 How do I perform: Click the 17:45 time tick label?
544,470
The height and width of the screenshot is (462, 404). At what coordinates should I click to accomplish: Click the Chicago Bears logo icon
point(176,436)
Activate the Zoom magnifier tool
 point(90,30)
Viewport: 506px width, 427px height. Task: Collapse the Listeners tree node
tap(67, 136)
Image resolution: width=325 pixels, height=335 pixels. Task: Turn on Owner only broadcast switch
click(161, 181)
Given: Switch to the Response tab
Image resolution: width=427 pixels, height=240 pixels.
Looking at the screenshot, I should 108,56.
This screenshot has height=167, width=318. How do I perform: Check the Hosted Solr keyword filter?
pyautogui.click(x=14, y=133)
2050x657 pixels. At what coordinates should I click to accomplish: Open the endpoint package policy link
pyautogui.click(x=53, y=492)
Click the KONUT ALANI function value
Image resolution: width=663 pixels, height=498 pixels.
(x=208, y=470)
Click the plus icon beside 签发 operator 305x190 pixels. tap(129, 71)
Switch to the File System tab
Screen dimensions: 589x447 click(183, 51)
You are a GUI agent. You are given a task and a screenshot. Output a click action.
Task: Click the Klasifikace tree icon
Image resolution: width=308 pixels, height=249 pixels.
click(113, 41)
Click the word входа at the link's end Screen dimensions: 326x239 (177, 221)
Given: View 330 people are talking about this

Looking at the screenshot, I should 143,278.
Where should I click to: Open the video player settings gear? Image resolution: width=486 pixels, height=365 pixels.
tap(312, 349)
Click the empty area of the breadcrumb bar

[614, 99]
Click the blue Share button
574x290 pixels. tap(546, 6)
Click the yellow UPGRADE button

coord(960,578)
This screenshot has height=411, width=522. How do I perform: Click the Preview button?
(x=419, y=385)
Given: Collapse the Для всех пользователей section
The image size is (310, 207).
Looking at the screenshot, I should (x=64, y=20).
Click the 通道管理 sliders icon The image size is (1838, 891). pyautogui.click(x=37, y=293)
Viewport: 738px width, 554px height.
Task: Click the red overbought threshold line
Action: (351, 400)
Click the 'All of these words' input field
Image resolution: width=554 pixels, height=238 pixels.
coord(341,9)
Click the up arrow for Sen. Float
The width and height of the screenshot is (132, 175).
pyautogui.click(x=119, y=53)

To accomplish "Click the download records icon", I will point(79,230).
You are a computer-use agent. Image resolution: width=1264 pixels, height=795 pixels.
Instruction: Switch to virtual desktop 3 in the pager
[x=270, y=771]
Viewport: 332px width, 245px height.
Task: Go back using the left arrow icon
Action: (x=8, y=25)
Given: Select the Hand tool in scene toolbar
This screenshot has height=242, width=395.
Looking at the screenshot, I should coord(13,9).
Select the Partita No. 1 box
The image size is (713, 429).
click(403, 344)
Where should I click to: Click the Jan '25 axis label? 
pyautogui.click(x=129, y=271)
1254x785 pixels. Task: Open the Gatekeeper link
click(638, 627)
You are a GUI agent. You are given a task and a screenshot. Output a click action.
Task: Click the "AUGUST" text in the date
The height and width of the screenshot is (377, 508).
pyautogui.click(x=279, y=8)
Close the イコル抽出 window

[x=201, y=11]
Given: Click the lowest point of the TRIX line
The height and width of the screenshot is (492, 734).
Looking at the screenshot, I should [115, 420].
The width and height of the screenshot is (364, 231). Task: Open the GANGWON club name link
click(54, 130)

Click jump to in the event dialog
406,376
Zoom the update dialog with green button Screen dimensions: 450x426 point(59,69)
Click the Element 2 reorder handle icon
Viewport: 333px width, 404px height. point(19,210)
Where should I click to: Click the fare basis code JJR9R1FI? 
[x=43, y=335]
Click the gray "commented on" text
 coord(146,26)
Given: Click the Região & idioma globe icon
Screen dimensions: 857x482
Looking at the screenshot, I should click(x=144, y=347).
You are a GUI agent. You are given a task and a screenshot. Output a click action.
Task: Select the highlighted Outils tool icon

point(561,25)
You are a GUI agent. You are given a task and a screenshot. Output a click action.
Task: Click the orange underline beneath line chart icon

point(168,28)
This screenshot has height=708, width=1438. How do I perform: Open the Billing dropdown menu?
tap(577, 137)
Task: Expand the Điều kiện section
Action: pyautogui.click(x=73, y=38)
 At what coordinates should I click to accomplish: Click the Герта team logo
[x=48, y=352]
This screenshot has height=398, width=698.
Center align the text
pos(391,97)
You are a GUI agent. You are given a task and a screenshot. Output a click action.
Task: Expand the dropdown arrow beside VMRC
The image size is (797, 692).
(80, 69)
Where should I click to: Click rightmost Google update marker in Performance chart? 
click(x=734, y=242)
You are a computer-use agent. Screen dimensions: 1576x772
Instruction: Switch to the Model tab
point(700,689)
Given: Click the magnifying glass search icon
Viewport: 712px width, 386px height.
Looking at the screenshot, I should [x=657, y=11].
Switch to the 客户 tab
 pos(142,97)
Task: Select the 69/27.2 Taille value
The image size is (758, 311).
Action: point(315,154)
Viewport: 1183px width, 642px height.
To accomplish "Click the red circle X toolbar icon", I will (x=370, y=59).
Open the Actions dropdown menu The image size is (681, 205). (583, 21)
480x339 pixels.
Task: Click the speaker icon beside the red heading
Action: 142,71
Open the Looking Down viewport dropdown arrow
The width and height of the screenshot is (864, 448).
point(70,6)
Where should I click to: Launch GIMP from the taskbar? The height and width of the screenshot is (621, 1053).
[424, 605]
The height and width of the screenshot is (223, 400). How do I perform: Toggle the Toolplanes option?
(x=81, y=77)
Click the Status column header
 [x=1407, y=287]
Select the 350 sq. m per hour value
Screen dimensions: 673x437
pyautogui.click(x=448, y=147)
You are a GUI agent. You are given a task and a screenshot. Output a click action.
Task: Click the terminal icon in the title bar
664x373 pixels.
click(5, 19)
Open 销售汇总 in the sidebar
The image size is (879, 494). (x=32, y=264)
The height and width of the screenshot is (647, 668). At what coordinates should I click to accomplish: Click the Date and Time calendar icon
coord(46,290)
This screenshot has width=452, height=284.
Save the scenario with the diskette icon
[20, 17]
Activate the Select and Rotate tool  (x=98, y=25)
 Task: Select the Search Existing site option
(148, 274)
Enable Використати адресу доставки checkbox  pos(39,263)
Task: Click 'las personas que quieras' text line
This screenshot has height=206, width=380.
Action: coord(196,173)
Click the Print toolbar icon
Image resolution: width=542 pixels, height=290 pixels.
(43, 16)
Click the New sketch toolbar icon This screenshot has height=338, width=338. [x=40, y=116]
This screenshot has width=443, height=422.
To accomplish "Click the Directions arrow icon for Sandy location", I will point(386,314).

**TASK TO COMPLETE:** Could you output all of the records above exactly as given?

**TASK RESPONSE:**
 How do I perform: Click the 17:45 time tick label?
544,470
The height and width of the screenshot is (462, 404). At what coordinates should I click to accomplish: Click the Chicago Bears logo icon
point(176,436)
Activate the Zoom magnifier tool
 point(90,30)
Viewport: 506px width, 427px height. Task: Collapse the Listeners tree node
tap(67, 136)
Image resolution: width=325 pixels, height=335 pixels. Task: Turn on Owner only broadcast switch
click(161, 181)
Given: Switch to the Response tab
Image resolution: width=427 pixels, height=240 pixels.
Looking at the screenshot, I should 108,56.
This screenshot has height=167, width=318. How do I perform: Check the Hosted Solr keyword filter?
pyautogui.click(x=14, y=133)
2050x657 pixels. At what coordinates should I click to accomplish: Open the endpoint package policy link
pyautogui.click(x=53, y=492)
Click the KONUT ALANI function value
Image resolution: width=663 pixels, height=498 pixels.
(x=208, y=470)
Click the plus icon beside 签发 operator 305x190 pixels. tap(129, 71)
Switch to the File System tab
Screen dimensions: 589x447 click(183, 51)
You are a GUI agent. You are given a task and a screenshot. Output a click action.
Task: Click the Klasifikace tree icon
Image resolution: width=308 pixels, height=249 pixels.
click(113, 41)
Click the word входа at the link's end Screen dimensions: 326x239 (177, 221)
Given: View 330 people are talking about this

Looking at the screenshot, I should 143,278.
Where should I click to: Open the video player settings gear? Image resolution: width=486 pixels, height=365 pixels.
tap(312, 349)
Click the empty area of the breadcrumb bar

[614, 99]
Click the blue Share button
574x290 pixels. tap(546, 6)
Click the yellow UPGRADE button

coord(960,578)
This screenshot has height=411, width=522. How do I perform: Click the Preview button?
(x=419, y=385)
Given: Collapse the Для всех пользователей section
The image size is (310, 207).
Looking at the screenshot, I should (x=64, y=20).
Click the 通道管理 sliders icon The image size is (1838, 891). pyautogui.click(x=37, y=293)
Viewport: 738px width, 554px height.
Task: Click the red overbought threshold line
Action: (351, 400)
Click the 'All of these words' input field
Image resolution: width=554 pixels, height=238 pixels.
coord(341,9)
Click the up arrow for Sen. Float
The width and height of the screenshot is (132, 175).
pyautogui.click(x=119, y=53)

To accomplish "Click the download records icon", I will point(79,230).
You are a computer-use agent. Image resolution: width=1264 pixels, height=795 pixels.
Instruction: Switch to virtual desktop 3 in the pager
[x=270, y=771]
Viewport: 332px width, 245px height.
Task: Go back using the left arrow icon
Action: (x=8, y=25)
Given: Select the Hand tool in scene toolbar
This screenshot has height=242, width=395.
Looking at the screenshot, I should coord(13,9).
Select the Partita No. 1 box
The image size is (713, 429).
click(403, 344)
Where should I click to: Click the Jan '25 axis label? 
pyautogui.click(x=129, y=271)
1254x785 pixels. Task: Open the Gatekeeper link
click(638, 627)
You are a GUI agent. You are given a task and a screenshot. Output a click action.
Task: Click the "AUGUST" text in the date
The height and width of the screenshot is (377, 508).
pyautogui.click(x=279, y=8)
Close the イコル抽出 window

[x=201, y=11]
Given: Click the lowest point of the TRIX line
The height and width of the screenshot is (492, 734).
Looking at the screenshot, I should [115, 420].
The width and height of the screenshot is (364, 231). Task: Open the GANGWON club name link
click(54, 130)

Click jump to in the event dialog
406,376
Zoom the update dialog with green button Screen dimensions: 450x426 point(59,69)
Click the Element 2 reorder handle icon
Viewport: 333px width, 404px height. point(19,210)
Where should I click to: Click the fare basis code JJR9R1FI? 
[x=43, y=335]
Click the gray "commented on" text
 coord(146,26)
Given: Click the Região & idioma globe icon
Screen dimensions: 857x482
Looking at the screenshot, I should click(x=144, y=347).
You are a GUI agent. You are given a task and a screenshot. Output a click action.
Task: Select the highlighted Outils tool icon

point(561,25)
You are a GUI agent. You are given a task and a screenshot. Output a click action.
Task: Click the orange underline beneath line chart icon

point(168,28)
This screenshot has height=708, width=1438. How do I perform: Open the Billing dropdown menu?
tap(577, 137)
Task: Expand the Điều kiện section
Action: pyautogui.click(x=73, y=38)
 At what coordinates should I click to accomplish: Click the Герта team logo
[x=48, y=352]
This screenshot has height=398, width=698.
Center align the text
pos(391,97)
You are a GUI agent. You are given a task and a screenshot. Output a click action.
Task: Expand the dropdown arrow beside VMRC
The image size is (797, 692).
(80, 69)
Where should I click to: Click rightmost Google update marker in Performance chart? 
click(x=734, y=242)
You are a computer-use agent. Screen dimensions: 1576x772
Instruction: Switch to the Model tab
point(700,689)
Given: Click the magnifying glass search icon
Viewport: 712px width, 386px height.
Looking at the screenshot, I should [x=657, y=11].
Switch to the 客户 tab
 pos(142,97)
Task: Select the 69/27.2 Taille value
The image size is (758, 311).
Action: point(315,154)
Viewport: 1183px width, 642px height.
To accomplish "Click the red circle X toolbar icon", I will (x=370, y=59).
Open the Actions dropdown menu The image size is (681, 205). (583, 21)
480x339 pixels.
Task: Click the speaker icon beside the red heading
Action: 142,71
Open the Looking Down viewport dropdown arrow
The width and height of the screenshot is (864, 448).
point(70,6)
Where should I click to: Launch GIMP from the taskbar? The height and width of the screenshot is (621, 1053).
[424, 605]
The height and width of the screenshot is (223, 400). How do I perform: Toggle the Toolplanes option?
(x=81, y=77)
Click the Status column header
 [x=1407, y=287]
Select the 350 sq. m per hour value
Screen dimensions: 673x437
pyautogui.click(x=448, y=147)
You are a GUI agent. You are given a task and a screenshot. Output a click action.
Task: Click the terminal icon in the title bar
664x373 pixels.
click(5, 19)
Open 销售汇总 in the sidebar
The image size is (879, 494). (x=32, y=264)
The height and width of the screenshot is (647, 668). At what coordinates should I click to accomplish: Click the Date and Time calendar icon
coord(46,290)
This screenshot has width=452, height=284.
Save the scenario with the diskette icon
[20, 17]
Activate the Select and Rotate tool  (x=98, y=25)
 Task: Select the Search Existing site option
(148, 274)
Enable Використати адресу доставки checkbox  pos(39,263)
Task: Click 'las personas que quieras' text line
This screenshot has height=206, width=380.
Action: coord(196,173)
Click the Print toolbar icon
Image resolution: width=542 pixels, height=290 pixels.
(43, 16)
Click the New sketch toolbar icon This screenshot has height=338, width=338. [x=40, y=116]
This screenshot has width=443, height=422.
To accomplish "Click the Directions arrow icon for Sandy location", I will point(386,314).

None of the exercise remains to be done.